Pat Christenson has become a fan of rodeo and racing as president of Las Vegas Events, but he has a special interest in this weekend’s U.S. Olympic Wrestling and Judo Team Trials at the Thomas & Mack Center.

Christenson has never ridden a bull or competed in a race car, but he knows a lot about freestyle wrestling.

He won an NCAA individual title in 1976 while a senior at Wisconsin and participated in the U.S. Olympic Trials that year.

“I’ll definitely have a greater understanding and appreciation for what these athletes are going through,” Christenson said of the competition that begins Friday.

“There is nothing I understand or appreciate more than amateur wrestling. It’s what I grew up doing.”

The three-day trials will determine U.S. team members for the Beijing Olympics in freestyle wrestling and judo for men and women and in men’s Greco-Roman wrestling.

Competition will be held in judo Friday and Saturday, with wrestling contested through Sunday. Each day includes 10 a.m.-2 p.m. and 5-7:30 p.m. sessions, with some Olympic team members determined each night.

“From an amateur perspective, there is no higher honor than to compete for your country at the Olympics, other than going there and winning a medal,” Christenson said.

Christenson, a UNLV assistant wrestling coach from 1980 to 1983, finished with a 2-3 record in the 1976 trials.

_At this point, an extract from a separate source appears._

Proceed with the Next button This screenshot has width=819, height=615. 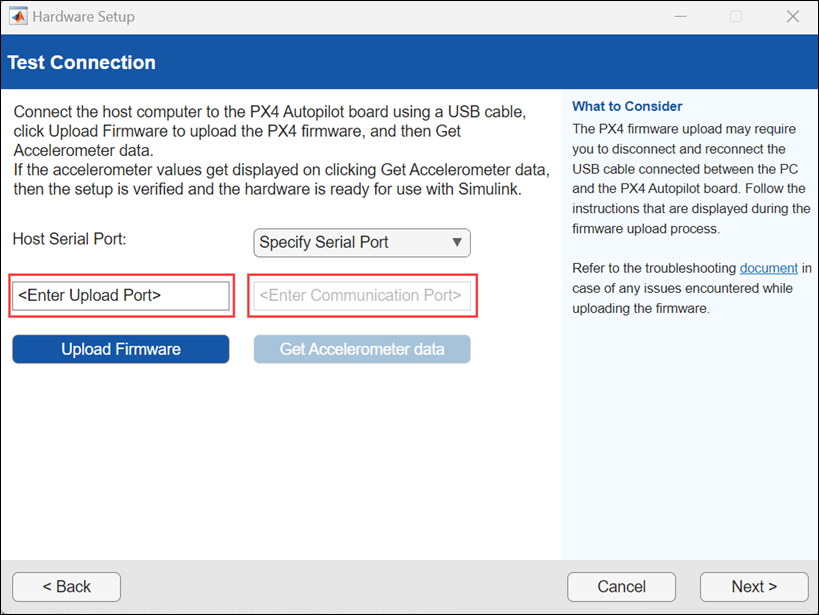tap(753, 587)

“The guys who beat me deserved to go to the Olympics, and my focus always had been on winning an NCAA championship,” said Christenson, who competed at 167 pounds and earned four letters with the Badgers.

Christenson considered training for the 1980 Moscow Olympics but instead began working after college.

It turned out to be a wise choice, as then-President Carter decided the United States would boycott the Moscow Games to protest the Soviet invasion of Afghanistan.

In 1980, Christenson was hired as event coordinator for the UNLV athletic department.

Christenson’s background afforded close ties to USA Wrestling, the sport’s American governing body. He began discussions about Las Vegas hosting the trials about 12 years ago, and serious talks followed four years ago.

Las Vegas Events, which operates under a grant from the Las Vegas Convention and Visitors Authority, is the trials promoter and relies on revenue from ticket sales and sponsorship revenue to offset the event’s budget.

But, Christenson notes, the trials are being held in June, when hotel occupancy can use a boost. Event officials, coaches and supporters for about 400 athletes will provide that.

“It’s another strong, neutral-site special event,” he said.

“The most important aspect of any of our events, whether it’s off-road racing, rodeo or NASCAR, is the fan experience part of it. That comes first.”